Ganzjähriger Schutz mit Fichte
Merkmale
Ästhetik
Gartenarbeit
Standort
Gewöhnliche Fichte für dauerhaften Sichtschutz und klare Gartenstruktur
Die Gewöhnliche Fichte, botanisch Picea abies, ist ein heimisch wirkender, immergrüner Nadelbaum für große Gärten. Sie bringt auch im Winter Struktur und eignet sich gut, wenn ein natürlicher Wind- oder Sichtschutz entstehen soll.
Gewöhnliche Fichte richtig einordnen und auswählen
Nadelbäume wie die Gewöhnliche Fichte überzeugen durch ihr dauerhaftes Nadelkleid und ihren klaren, kegelförmigen Wuchs. Frei stehend kann sie nach vielen Jahren etwa 25 bis 30 m Höhe und 6 bis 8 m Breite erreichen. Für kleine Gärten ist sie daher nur geeignet, wenn regelmäßig und frühzeitig geschnitten wird.
Im Sortiment der Bäume ist diese Art besonders interessant für naturnahe Anlagen, ländliche Gärten, große Grundstücke und windoffene Lagen. Die Nadeln sind immergrün, dunkelgrün und dicht angeordnet. Auffällige Blüten stehen nicht im Vordergrund; ältere Pflanzen bilden Zapfen, die den natürlichen Charakter unterstreichen.

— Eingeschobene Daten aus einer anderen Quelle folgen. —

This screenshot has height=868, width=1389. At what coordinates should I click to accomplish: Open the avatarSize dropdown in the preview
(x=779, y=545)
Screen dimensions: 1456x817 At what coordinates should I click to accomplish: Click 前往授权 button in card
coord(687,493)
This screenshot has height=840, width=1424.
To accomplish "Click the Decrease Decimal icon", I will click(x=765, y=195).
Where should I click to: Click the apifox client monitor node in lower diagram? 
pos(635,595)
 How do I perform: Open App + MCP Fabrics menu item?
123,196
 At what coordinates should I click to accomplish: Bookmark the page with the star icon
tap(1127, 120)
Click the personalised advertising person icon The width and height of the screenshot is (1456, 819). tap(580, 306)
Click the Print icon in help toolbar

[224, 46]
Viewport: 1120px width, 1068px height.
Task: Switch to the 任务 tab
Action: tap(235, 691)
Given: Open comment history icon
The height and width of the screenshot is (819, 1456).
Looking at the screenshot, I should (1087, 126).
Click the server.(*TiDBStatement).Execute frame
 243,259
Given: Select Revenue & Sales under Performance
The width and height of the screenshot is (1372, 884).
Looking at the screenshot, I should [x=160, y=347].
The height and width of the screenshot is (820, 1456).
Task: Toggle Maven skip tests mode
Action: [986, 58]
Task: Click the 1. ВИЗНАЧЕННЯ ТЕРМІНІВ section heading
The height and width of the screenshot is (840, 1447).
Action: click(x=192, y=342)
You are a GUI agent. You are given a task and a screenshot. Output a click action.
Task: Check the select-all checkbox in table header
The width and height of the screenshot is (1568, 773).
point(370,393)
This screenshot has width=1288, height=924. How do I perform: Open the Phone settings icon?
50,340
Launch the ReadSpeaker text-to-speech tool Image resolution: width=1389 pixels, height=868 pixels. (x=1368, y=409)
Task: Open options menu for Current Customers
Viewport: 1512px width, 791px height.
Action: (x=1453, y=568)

Der passende Standort für Picea abies
Picea abies wächst am zuverlässigsten an einem sonnigen bis halbschattigen Platz. Der Boden sollte frisch bis feucht, tiefgründig, humos und eher sauer sein. Kalkreiche, sehr trockene oder verdichtete Böden bremsen die Entwicklung und erhöhen den Stress in heißen Sommern.
Die Art ist bis etwa -28 °C winterhart und kommt mit dem deutschen Winter, auch in vielen Mittelgebirgsregionen, gut zurecht. Im Kübel ist der Wurzelballen stärker dem Frost ausgesetzt; dort empfiehlt sich ein geschützter Stand und ein Winterschutz um das Gefäß.
So gelingt die Pflanzung für Hecke, Windschutz oder Solitär
Bei Willemse empfehlen wir, die Pflanzung in frostfreien Phasen von Januar bis April oder von September bis Dezember vorzunehmen. Für eine Fichte als Sichtschutz im Garten oder für Fichtenbäume pflanzen für Windschutz ist ausreichend Abstand entscheidend, damit die Pflanzen dicht, aber nicht bedrängt wachsen.
Ein ruhiger Pflegerhythmus erhält die Pflanze dauerhaft gesund
In den ersten zwei bis drei Jahren ist regelmäßiges Wässern wichtig, besonders bei Frühjahrstrockenheit und warmen Sommern. Danach ist die Gewöhnliche Fichte widerstandsfähiger, bleibt aber empfindlich gegenüber längerer Trockenheit, weil sie eher flach wurzelt. Eine Mulchdecke aus Laubkompost oder Rindenmaterial hält den Boden kühler.
Ein Schnitt ist bei Solitärpflanzen kaum nötig. Für eine Hecke schneiden Sie nur die jungen Seitentriebe, am besten im späten Frühjahr oder Spätsommer, und vermeiden starke Eingriffe ins alte Holz. Auf passenden Böden gilt die Fichte als robust, dennoch sollten Sie bei Trockenstress auf Spinnmilben, Borkenkäferbefall oder absterbende Triebe achten. Junge, unbehandelte Triebspitzen werden traditionell sparsam für Sirup oder Tee genutzt, mit harzig-frischem Geschmack.
PRO TIPP : Gewöhnliche Fichte
Geeignet sind frostfreie Tage von Januar bis April sowie von September bis Dezember. Besonders günstig sind Herbst und zeitiges Frühjahr, weil der Boden feucht ist und die Wurzeln vor dem Sommer einwachsen.
Frei wachsend kann sie langfristig etwa 25 bis 30 m hoch und 6 bis 8 m breit werden. Für Hecken ist ein regelmäßiger Schnitt ab jungen Jahren wichtig, damit die Pflanzen dicht und kontrollierbar bleiben.
In den ersten Jahren gründlich wässern, sobald die oberen Bodenschichten abtrocknen. Später nur bei längerer Trockenheit gießen. Eine Mulchschicht hilft, die Bodenfeuchte zu halten und Wurzelstress zu verringern.